● Given request
From the legal excerpt on prison visitation, list each case whose citation names a federal circuit, along with that circuit.

● Text excerpt
"""
The Fifth, Sixth and Eleventh Circuits, for example, have held that convicted prisoners have no absolute constitutional right to visitation with family members. Lynott v. Henderson, 610 F.2d 340, 342 (5th Cir. 1980); Bellamy v. Bradley, 729 F.2d 416, 420 (6th Cir.), cert. denied, 469 U.S. 845, 105 S.Ct. 156 (1984); Evans v. Johnson, 808 F.2d 1427 (11th Cir. 1987). In reaching this decision, courts reason that "[l]awful incarceration brings about the necessary withdrawal or limitation of many privileges and rights, a reaction justified by the considerations underlying our penal system." Jones v. North Carolina Prisoners' Labor Union, Inc., 433 U.S. 119, 125, 97 S.Ct. 2532, 2537 (1977) (internal citation omitted); Pell v. Procunier, 417 U.S. 817, 822, 94 S.Ct. 2800, 2804 (1974). Conviction of a crime deprives inmates of the freedom "to be with family and friends and form the other enduring attachments of normal life." Morrissey v. Brewer, 408 U.S. 471, 482, 92 S.Ct. 2593, 2600 (1972). However, it also is recognized that "incarceration does not divest prisoners of all constitutional protections." Shaw v. Murphy, 532 U.S. 223, 228, 121 S.Ct. 1475 (2001); Beerheide v. Suthers, ___ F.3d ___, 2002 WL 535836 at *3 (10th Cir. Apr. 11, 2002).

Similarly, due process does not guarantee inmates an interest or right to unfettered visitation. Kentucky Dep't of Corrections v. Thompson, 490 U.S. 454, 460, 109 S.Ct. 1904, 1908 (1989). "The denial of prison access to a particular visitor `is well within the terms of confinement ordinarily contemplated by a prison sentence,' and therefore, is not independently protected by the Due Process Clause." Id. at 461, 109 S.Ct. at 1909 (internal citations omitted).

Even if there were a constitutional right to visitation, "limitations upon visitation may be imposed if they are necessary to meet penological objectives such as the rehabilitation and the maintenance of security and order." Bellamy, 729 F.2d at 420.

When an institutional restriction infringes on a specific constitutional right, the prison policy must be evaluated in light of the legitimate objectives of penal administration-security, order and rehabilitation. And when the policy in question involves the entry of people into the prison for face-to-face contact with inmates, security and related administrative considerations are sufficiently paramount to justify the imposition of some restrictions on such visits. Because the running of a penal institution is both complex and difficult, prison administrators are to be `accorded wide-ranging deference' in adopting and executing policies and practices which, in their judgment, are necessary to preserve internal order and discipline and to maintain institutional security.

Ramos, 639 F.2d at 579 (internal citations omitted). "The deference given to prison officials `is at its height when the prison regulations at issue involve security and safety concerns." Salas v. Skon, 1998 WL 665121 at *3 (Minn.App. Sept. 29, 1998) (internal citations omitted). Moreover, protecting visitors from potential harm by inmates is a valid penological goal. Block v. Rutherford, 468 U.S. 576, 586-87, 104 S.Ct. 3227 (1984).

This case is factually similar Salas v. Skon, which although not binding, is instructive. In Salas, the plaintiff had a number of prior convictions for criminal sexual conduct and all his victims were minors. Because of his convictions, prison policy did not permit him visits with victims or minors. However, due to a clerical error, he was allowed visits from minors at one point and then the error was corrected apparently. 1998 WL 665121 at *1. He brought a § 1983 action against prison officials under the U.S. Constitution and the Minnesota Constitution, asserting that the prohibition from visitation with his three minor children was unconstitutional.
"""
● Source data
"""
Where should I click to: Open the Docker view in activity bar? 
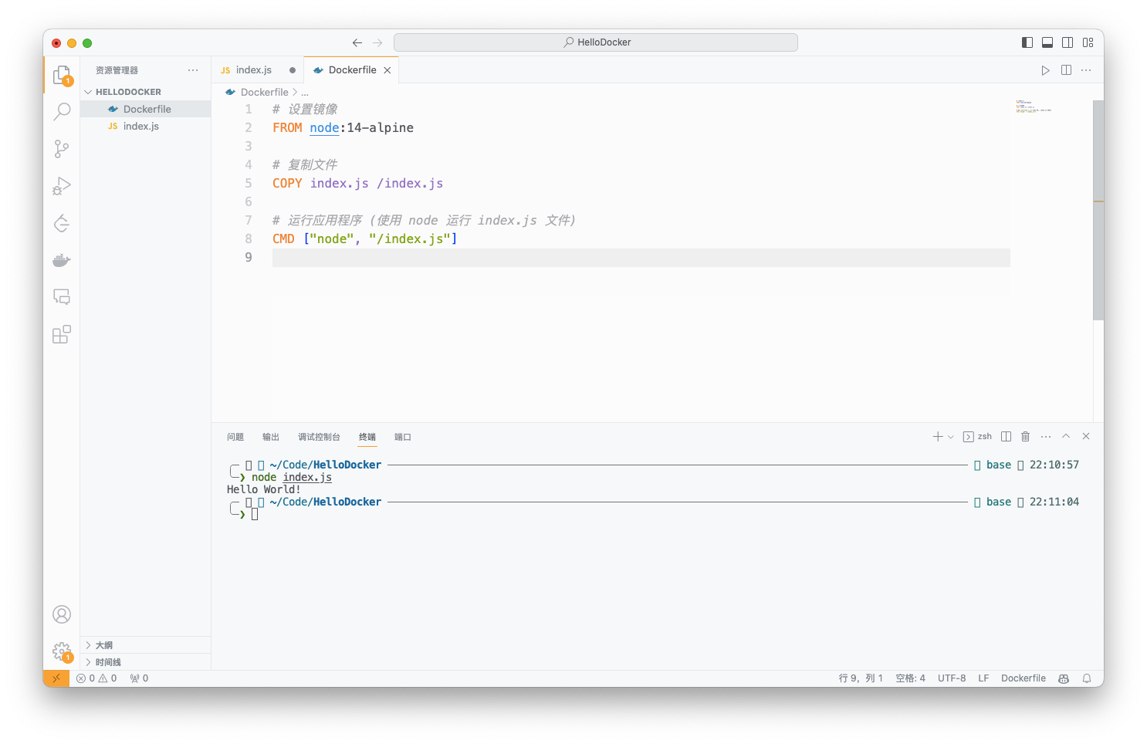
"""
● Solution for this exercise
- Lynott v. Henderson (Fifth Circuit)
- Bellamy v. Bradley (Sixth Circuit)
- Evans v. Johnson (Eleventh Circuit)
- Beerheide v. Suthers (Tenth Circuit)